Bring us at the last to those things beyond our seeing, beyond our hearing, beyond our imagining, to the vision of your glory when we shall see you face to face; through Jesus Christ our Lord.
Amen.
There are days and weeks when the weight of grief and loss shroud our world and horizon. This has been one such weeks with the passing of our dear friend and brother Peter.
As we begin the process of coming to terms with his tragic loss, we enfold his family and Rev Kate, his friends and colleagues at the Scots Hotel, in our compassion and our prayers.
Sometimes words fail us when we confront situations of grief and loss, both in our personal lives, in the lives of those we love, and living in a world beset by distress and suffering.
In our lectionary epistle reading from Romans 8, we read in verse 8 ‘And the Spirit helps us in our distress. For we don’t even know what we should pray, nor how we should pray. But the Spirit prays for us with groanings that cannot be expressed in words’.
I remember once being asked by my children why should we pray if God knows our minds anyway? Should God not just do what is right without our asking?
These are good and profound questions, but prayer is primarily about a relationship. Prayer connects us and opens our hearts to the source of life and love. Prayer changes us, and as we are changed and transformed, so too is our world.
Pope John Paul the II said ‘Prayer is in fact the recognition of our limits and our dependence: we come from God, we are of God, and to God we return’.
Contemplative prayer, which is when we sit in silence and open our hearts up to God, resonates with the words we have just read from Romans. As we set time aside to listen, we make room for for the Spirit of God, the comforter, who comes into our hearts, enabling us to see ourselves and our world through the eyes of hope, through the eyes of faith.

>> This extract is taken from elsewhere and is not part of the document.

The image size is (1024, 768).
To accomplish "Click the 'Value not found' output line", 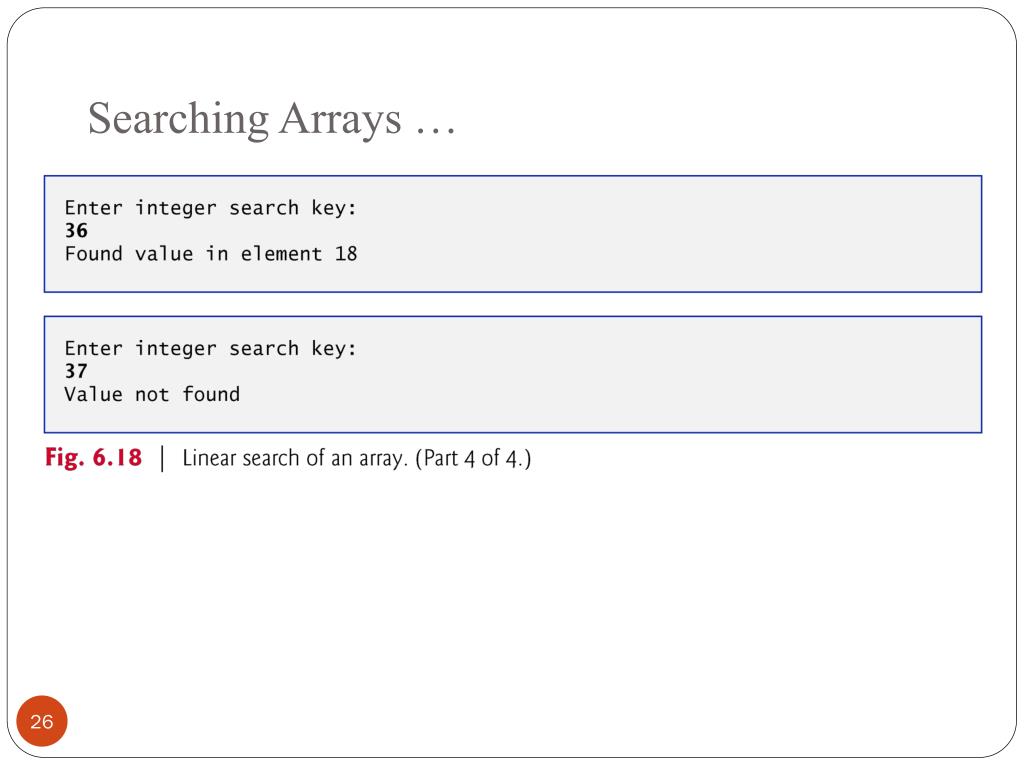I will pos(152,394).
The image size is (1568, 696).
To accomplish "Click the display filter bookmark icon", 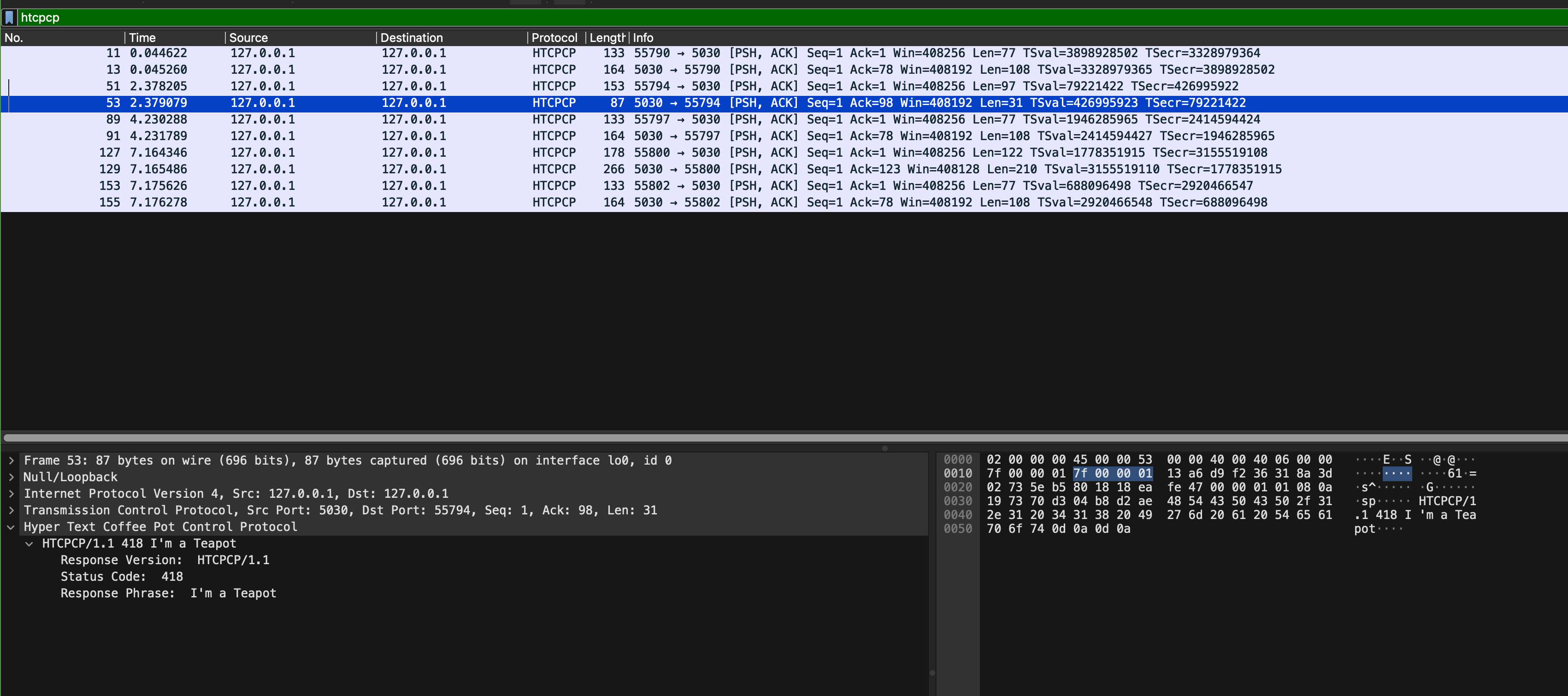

In our gospel reading from Matthew 13, Jesus says ‘The kingdom of Heaven is like a mustard seed planted in a field. It is the smallest of the seeds, but it becomes the largest of garden plants and grows into a tree where birds can come and find shelter in its branches’, and in verse 33 ‘The Kingdom of Heaven is like leaven which a woman hid in three measures of meal, until the whole was leavened’.
The Kingdom of Heaven is unlike the kingdoms of our world. It doesn’t come through earthy power. It is not interested in empire or establishing itself through violence and a superior show of strength; but is described as a mustard seed, as leaven in bread. Mustard seeds are the smallest of seeds, but they grow, offering shelter for the birds of the fields. Leaven cannot be visibly seen in the dough, but without it the bread cannot rise.
Sometimes as we look out into our world, it is difficult to see the Kingdom of God at work. In our own lives, there are times when our prayers seem to reach the ceiling, and we struggle to sense God at work in our midst.
These parables remind us that however small we may feel, however wavering our faith, however uncertain the road ahead looks, God’s Kingdom is still at work, even when we cannot see it.
This is why we are called to live by faith. We are called to see ourselves, each other and our world through the eyes of faith.
Faith comes by hearing the word of God. In verse 130 of our lectionary Psalm, Psalm 119 it says
‘as your words are taught, they give light’.
The Word of life is among us today, purging, cleansing, restoring…breathing hope into our troubled hearts. And As that word takes root, our faltering faith begins to grow. Our hearts are united to the source of eternal love, which we are reminded of in our epistle reading, at the end of Romans 8:
For I am convinced that neither death nor life, neither angels nor demons, neither the present nor the future, nor any powers, 39 neither height nor depth, nor anything else in all creation, will be able to separate us from the love of God that is in Christ Jesus our Lord.
May we, at the beginning of this new week, be transformed by the word of God. May faith grow in us, and may we go out into the world with healing grace and compassion; until the kingdoms of this world become the kingdom of God’s Son.
Blessing
And now, may the peace of God, which is beyond all understanding, guard your hearts and your thoughts in Jesus Christ.
And the blessing of God almighty, the Father, Son and the Holy Spirit, be with you and remain with you, now and for evermore.